IN: I was interested to hear you call yourself a bad early adopter – I feel I am more stimulated by basic technologies I can actually understand, like a teleprompter for example …

CZ: I totally agree with you that these ‘ancient’ technologies are amazing. It’s not possible to advance in the design field if you do not understand the complexities of the tech involved. If you don’t understand how to make the plastic casing for a biro, you will never be able to make it different or better. We learnt that we need to respect the technologies and keep track of them. Otherwise, tech will just go off and do its thing, and we will do our lower-complexity thing.

IN: So you don’t consider yourself a tech expert?

CZ: No – I’m a passionate lay-person. I have people all around me who are early adopters and I talk to them. When I get really interested in something, I know I’m ready to work with it. Some people want to be Mark Knopfler, the best guitar player in the world and they practice and practice and practice. But you can also do the Ramones thing – just put it together, and put it out there. You can be rough and see what happens. We are more these guys. From that point it starts to evolve. We don’t sit in our rooms striving to be the best. We can’t even approach that.

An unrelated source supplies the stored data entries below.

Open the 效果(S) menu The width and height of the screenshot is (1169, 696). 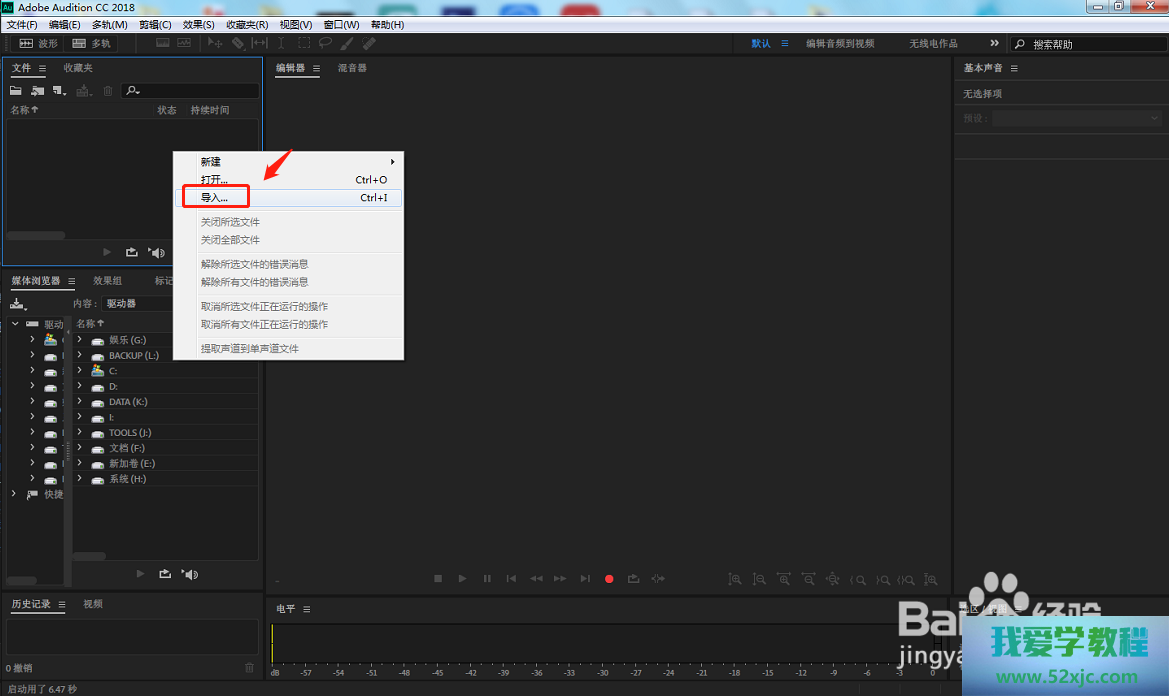[x=199, y=24]
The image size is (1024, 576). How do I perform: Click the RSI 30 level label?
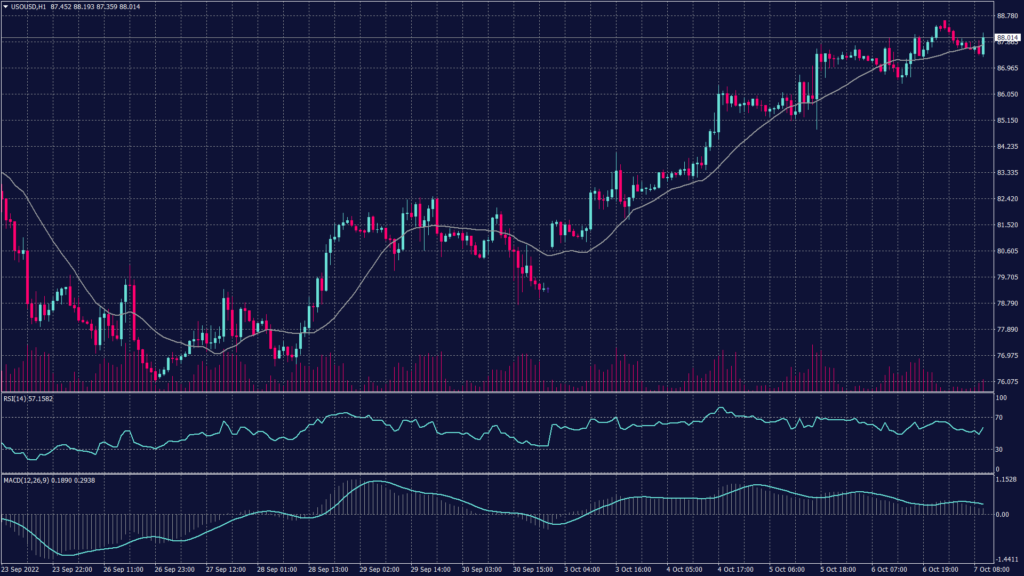tap(996, 448)
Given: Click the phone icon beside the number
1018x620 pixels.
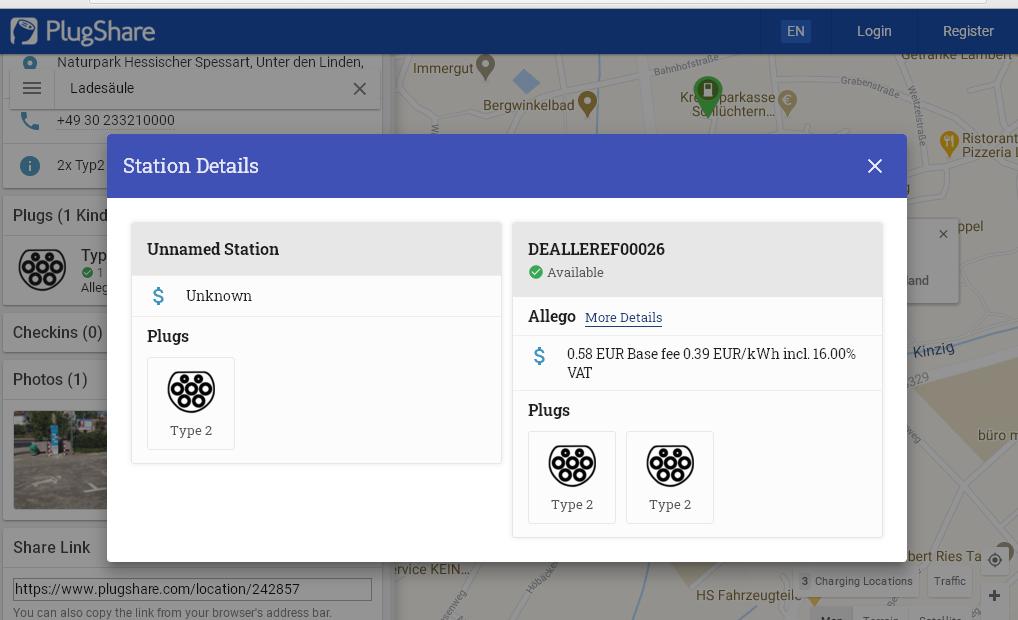Looking at the screenshot, I should 30,121.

IN: Can you tell us in detail about one of your projects?

CZ: In Ready to Cloud we created a holographic display for teleportation. Everything we know about teleportation comes from Star Trek, and the basics we know about holographic projection comes from Princess Leia’s message for Obi Wan Kenobi. These films came out ages ago. We wanted to know why we don’t have these things in our backyards yet. We worked with off-the-shelf materials and open source code, and were able to create a holographic teleportation system. We showed it at Liverpool, Milan, Riga … people loved it because we made it very shiny and blingy.

IN: Would this technology being good for performance?

CZ: Well perhaps, but in Liverpool, we saw a piece called Future Primed. You came out of the cold, grim October, and had to go into a room and change into a gown and slippers. They gave you yoga tea to drink and everything smelled amazing. In the next room there was a Dream Machine where you had to stand in a circle holding hands, and then in the next room, you all lie down on the floor in the dark. There is a guy asking if anyone is claustrophobic, and not to touch anything, and don’t move, and all this stuff. They had a surround-sound system with an ambient drone soundtrack, and then there was some lasers. When it was over, we left through another door and all our clothes were hanging out there in the street! I was super-impressed by it all, by the way they took the audience through this wonderful process and made a performance out of it. It made me realise you don’t need this big Tivoli-style thing. If we made Ready to Cloud again, there would be a waiting room, and stewards. You’d have to sign a finger-thick terms of use about what would happen if you lost a finger, or an ear. When your number comes up, you’d give them your ticket and your paperwork and then you’d be teleported. Of course, you wouldn’t come back through the same door. The tech has to be a part of a broader concept – like a prop, or an actor – something that gives the whole thing a futuristic touch. It can’t ever hold the performance together on its own. The people and the ideas and the consistency do that. We learnt that the tough way.

IN: Tell us about your lab at Performersion …

CZ: Ricoh gave us the chance to try out one of their brand new 360° cameras. Of course we said YES. Now we have a big question about this new technology that we want to explore with performance makers: How do you make a storyboard for 360° video with no camera angles? What are the implications of not having a directed view? We create attraction by guiding the view, but what if that attraction is not strong enough and the viewer just looks elsewhere? Performing arts people have to be aware that this tech is coming and start thinking about adapting to it. It will change everything. The kids know already – they don’t get just sitting in the cinema and looking at the screen with a lot of people. They sit at home in their virtual worlds and look wherever they want to look.